You failed to answer my question: what part of the guideline says you have to use default?

In the Enforcement section: Flag switch-statements over an enumeration that don’t handle all enumerators and do not have a default. If you don't handle all enumerators and don't have a default: case, the guidelines are saying to add a default: case instead of the missing enumerators.

No, they're not saying that. You can add cases for the missing enumerators instead. I don't know why you think it's saying otherwise.

It says to add an empty default "if there is no default action and you mean to handle only specific cases" i.e. you do not want to handle all enumerators. That's talking about a different situation from the one you're describing. In your situation you want to handle all enumerators, so you would just add cases for all enumerators. Then you don't need a default.

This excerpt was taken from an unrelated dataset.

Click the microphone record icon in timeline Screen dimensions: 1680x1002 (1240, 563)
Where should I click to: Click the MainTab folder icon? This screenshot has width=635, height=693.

Which is terrible for the reasons stated. The guidelines give the reason "Code clarity. Improved opportunities for error detection.", but in reality it's the opposite: using a default: case decreases code clarity and reduces the opportunities for error detection.

So add the missing cases for the other enumerators then.

IMO, it is better to avoid default: cases to allow the compiler to warn you about unhandled enumerators, to ensure enumerators are handled correctly rather than being silently funneled into a default catch-all that likely isn't going to do what you want for new enumerators.

So don't add a default case, and when you add new enumerators, add cases for those.

It would be better instead to suggest adding the missing cases explicitly:

So do that then. It will avoid the condition that the enforcement talks about, so would be following the guideline.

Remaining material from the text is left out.